Son zamanlarda Serdar Ortaç şarkısı gibiyim;
“ben ne sana taparım ne seni ararım ne trip atarım
sen ne beni oyala ne omuz ovala işime bakarım”
 Ne demek istediğimi, ne yapmak istediğimi kendim bile bilmiyorum. Her şeyi kontrol edersem hayatımda kötü bir şey olmasına izin vermem derken içine düştüğüm illüzyonda endişe edeceğimden bile endişe eder hale geldim.
Üst üste gelen aksiliklerden sonra beynim beni sürekli olumsuz olana yönlendirdi. Hep en kötüsü olacakmış gibi düşünmeye başladım.  Arkadaşlarımla yaşadığım durumu konuşurken fark ettim ki yalnız değilmişim ve hatta aslında çokmuşuz. Kaygı bozukluğu denilen şeydi yaşadığımız. Modern çağ ile beraber insanlarda kaygı arttı, kimle konuşsanız kaygılı şu dönemlerde. Yeryüzünde cehennemi yaşatan, yaşarken öldüren bir ruh hali! Çanakkale yangını da bu durumu tetikleyen bir başka durum oldu. Enflasyon düşecek mi? Yangın büyüyecek mi? Acaba kaç can zarar gördü? Köylerdeki insanlar şimdi ne yapacak? Hayvanlar ne olacak? falan derken arada içimizi ısıtan görüntüler geliyordu. Yangından hayvanları kurtaran adamın fotoğrafı gibi. 

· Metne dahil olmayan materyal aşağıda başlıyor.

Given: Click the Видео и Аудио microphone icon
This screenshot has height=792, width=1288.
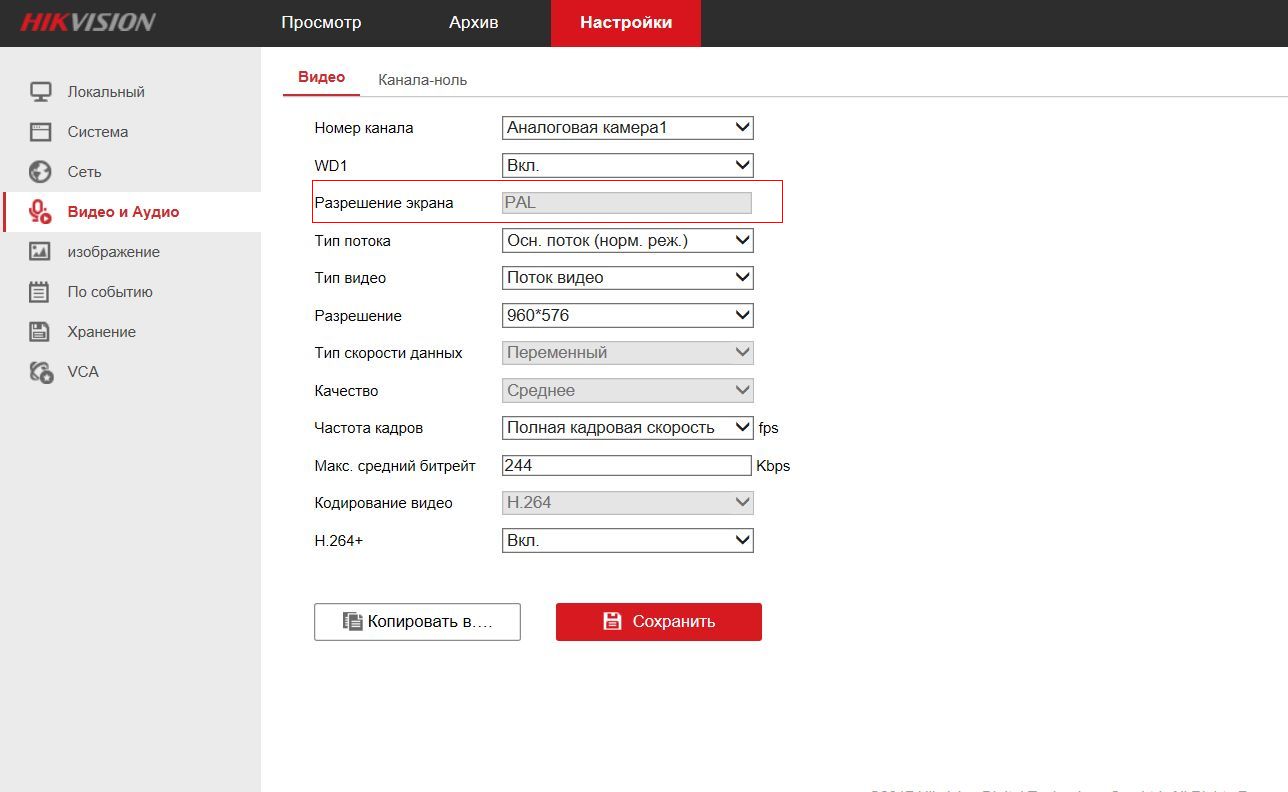Looking at the screenshot, I should [40, 212].
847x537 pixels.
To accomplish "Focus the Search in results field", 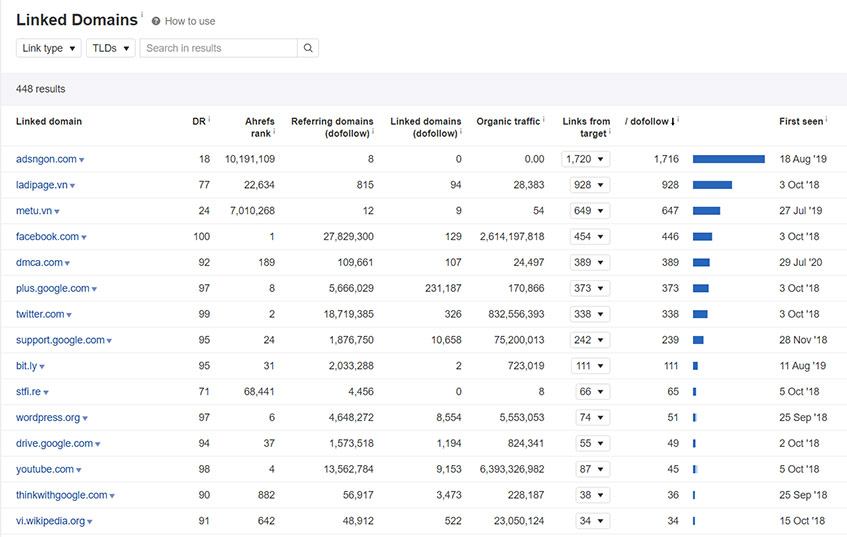I will [x=219, y=48].
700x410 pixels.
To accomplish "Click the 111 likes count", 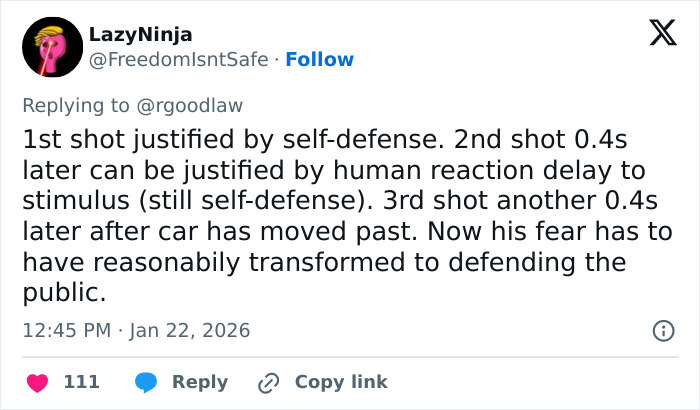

Hayal kırıklıkları, ağır tecrübeler, kaybetme korkusu, hata yapma korkusu, garanticilik, değersizlik, belirsizlik gibi birçok sebebi olabiliyor yaşanılan kaygı bozukluğunun.
Düşündüm ki, benim bireysel olarak iyi olmam hiçbir şeyi değiştirmiyor. Toplum olarak bir iyilik haline ihtiyacımız var. Eskiler “iyilik yap denize at” derler diyorlardı ya hani işte o iyiliklere ihtiyacımız var.  Pandemi sürecinden beri kurtulamadığımız kaygı bozukluğu “acaba daha ne olabilir ki?” dedirtti hepimize.  Bir uzaylılar gelmedi, o günden beri her şeyi yaşadık. Sanırım onlar da geldi, NASA böyle bir açıklama yapmıştı değil mi? 
Eğer sizde de; nedensiz ya da aşırı endişe ve kaygı duyma hali varsa ve sürekli endişelenip ve zihninizde beliren olumsuz düşünceleri kontrol edemiyorsanız bilin ki siz de kaygı bozukluğu yaşıyorsunuz. Galiba Serdar Ortaç da aynı durumu yaşıyor. Son paylaşım yaptığı videolarda hep bir boş vermişlik hali var.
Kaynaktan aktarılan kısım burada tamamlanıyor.